The main issue is that I would never run anything with a < 95% activation threshold or with LOT, because I think that that's oppressive. Yes, even at a true 55% signal, or even 80% economic nodes: democratic oppression is not only possible, but common, to varying degrees.

I've been thinking of forking both the current activation clients and re-releasing them clean [1] and integrated [2], but this is way too much work when measured in bread not put on my table when done full-time and too slow when not done full-time.
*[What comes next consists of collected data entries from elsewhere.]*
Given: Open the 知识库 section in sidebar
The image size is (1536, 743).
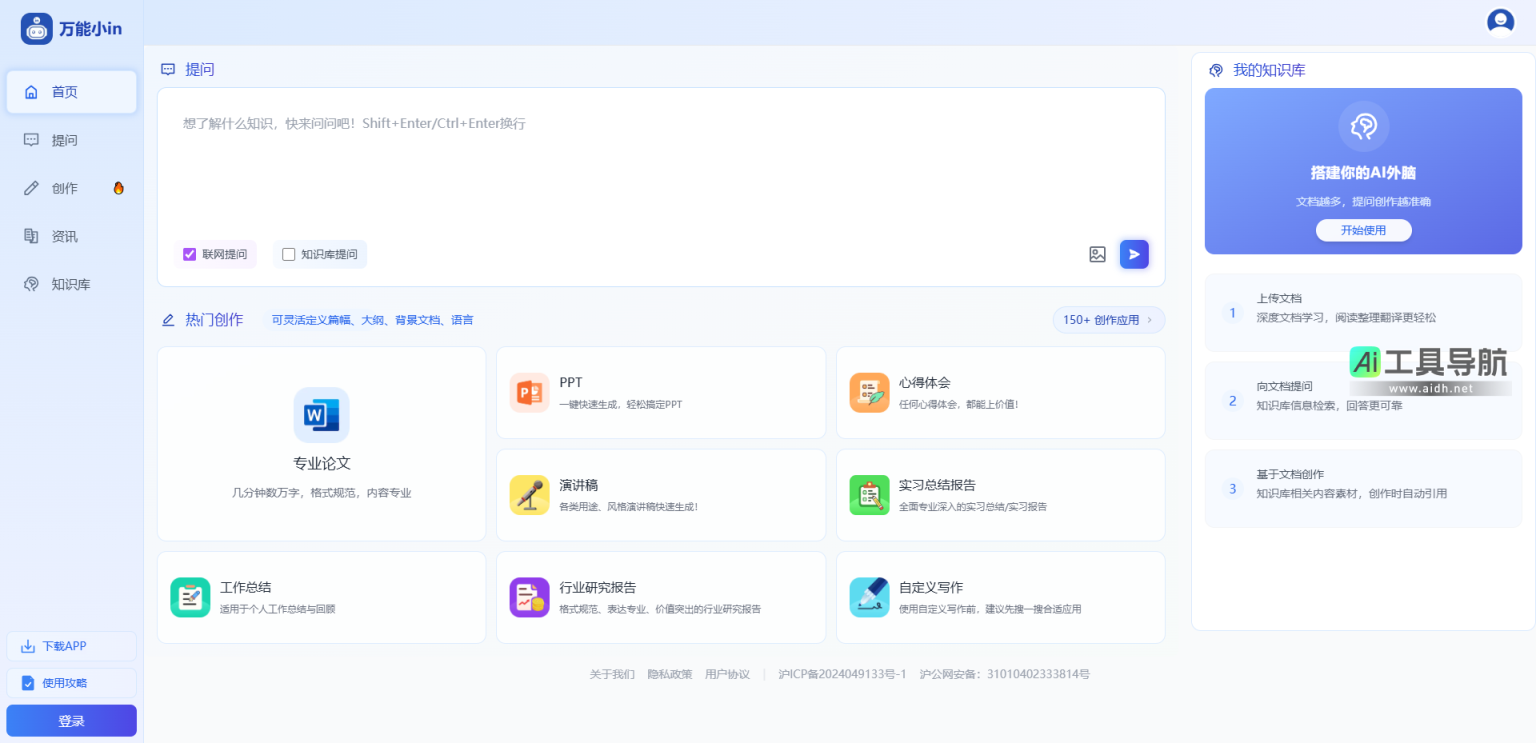Looking at the screenshot, I should pos(70,284).
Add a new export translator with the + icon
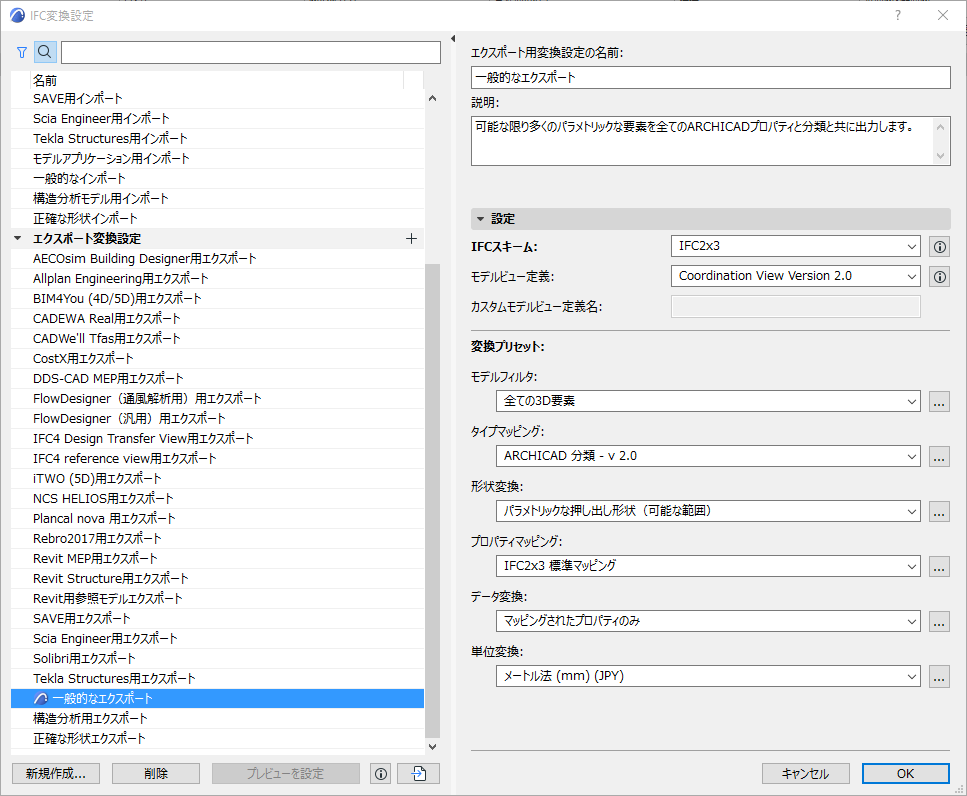This screenshot has width=967, height=796. (410, 238)
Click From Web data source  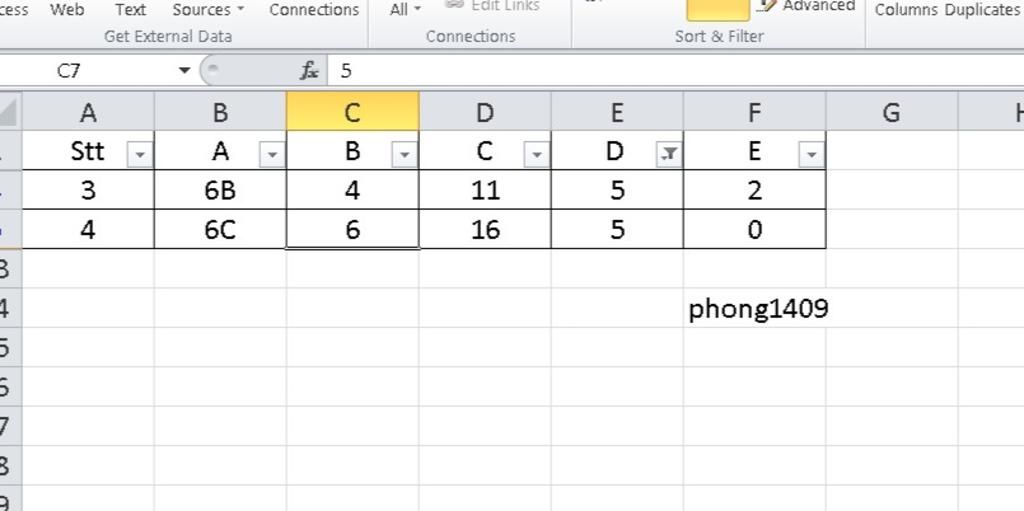pyautogui.click(x=67, y=10)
Also made painful due to the lack of deep docs, tests and fuzzing harnesses, so this needs 3-4 people.

An additional upside of that, besides reducing fragmentation, would be that if both our expectations are wrong and there is massive support for either, there's a clean, tested, fuzzed patch-set for Core. Something that's very hard right now for at least BIP-110.

Traditionally, this was the "staging tree" role of Core, but when faced with controversy it is impossible to do it there, and I observe that the "reference client" role has gained much more importance, especially in the past 5 years. The Bitcoin protocol doesn't have to ossify, but Core must be extremely conservative and thus be (perceived as) a beacon of stability, at least on the consensus code. I think that I'm not the only one seeing it this way anymore.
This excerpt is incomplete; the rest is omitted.